***** EXTRAIT DU TEXTE *****

Bien avant sa sortie en salles, fidèle à l’habituelle image sulfureuse de sa caméra, le dernier film de Larry Clark a déjà fait couler beaucoup d’encre et a fait remuer non pas moins de langues bien pendues. Longtemps plus distribué ni diffusé dans son pays natal (Ken Park a été montré pour la première fois l’année dernière à New York !), son dernier film Marfa Girl est sorti uniquement sur internet pour le prix unitaire de cinq dollars. Jadis sélectionné en compétition officielle à Cannes pour son premier film Kids, aujourd’hui il semblerait que chaque nouveau film de Larry Clark devienne davantage un événement tant son caractère confidentiel se fait de plus en plus ressentir.
Tourné en France où le cinéaste ne parle pas un mot de la langue, et portés par des jeunes acteurs amateurs, The Smell Of Us est pourtant le film dont il rêve depuis une bonne quinzaine d’année, depuis dit-on, la première fois qu’il a foulé les pavés parisiens. C’est lors de l’une de ses expositions photographiques au Musée d’Art Moderne de la ville de Paris que ce dernier fait la rencontre d’un jeune poète nantais Mathieu Landais, alias Scribe. Tout comme il y a presque vingt-ans pour les inoubliables Kids, alors scénarisé en deux semaines par le jeune Harmony Korine, seulement âgé de vingt et un ans, Clark demande à Scribe d’écrire un scénario inspiré de sa propre jeunesse pour son prochain film.

*****

→ CONSIGNE:
Écris la suite du texte sur le film The Smell Of Us de Larry Clark, à partir de sa dernière phrase. Les données qui suivent n'ont aucun rapport avec le texte sur le film de Larry Clark.

***** DONNÉES ENREGISTRÉES *****

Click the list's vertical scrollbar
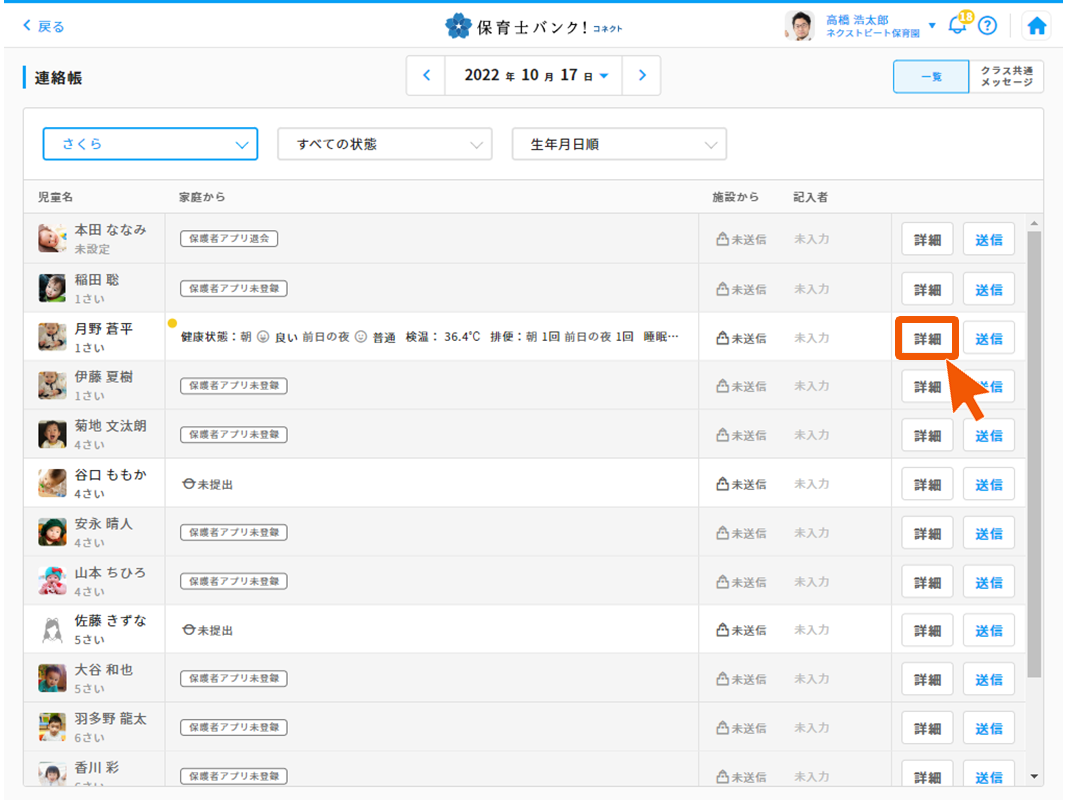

*****

→ RÉPONSE:
C’est l’histoire d’une bande de jeunes skateurs, pour la plupart de milieux aisés qui passent leur journées au Trocadéro et dans les squats, entre défonce et prostitution, certains voient leur jeunesse se consumer avec une fulgurance déconcertante. The Smell of Us, comme son titre l’indique, ne s’attache pas tant à raconter une histoire bien ficelée et documentée qu’à nous faire sentir l’essence même de la jeunesse (ou du moins d’une certaine jeunesse), cette vérité si précieuse à laquelle l’artiste tente d’accéder depuis cinquante ans, par travail d’immersion sur le terrain (son Oeuvre et sa vie privée ne font qu’un, il aime vivre avec les sujets qu’il photographie ou filme).
On peut reprocher mille et une choses au film (ce que certains n’ont pas manqué de faire, l’attaquant sur sa morale douteuse, sa perversion, son ingratitude ou encore le fait de n’être qu’un vaste prétexte pour assouvir ses fantasmes) pourtant le regard de Clark sur ses Kids n’est jamais condescendant : il regarde ses personnages avec beaucoup d’amour, de tendresse, il les sublime tout en les prévenant des gouffres du monde des adultes dont ils tentent l’expérience. Clark se positionne indéniablement du côté des Kids, et son film est le reflet de leurs inconscients, surplombés par leurs peurs et leurs incertitudes. De cela on peut le rapprocher de Spring Breakers de Korine où la jeunesse choisit la débauche et l’excès, car la vie semble ne rien avoir de mieux à leur offrir.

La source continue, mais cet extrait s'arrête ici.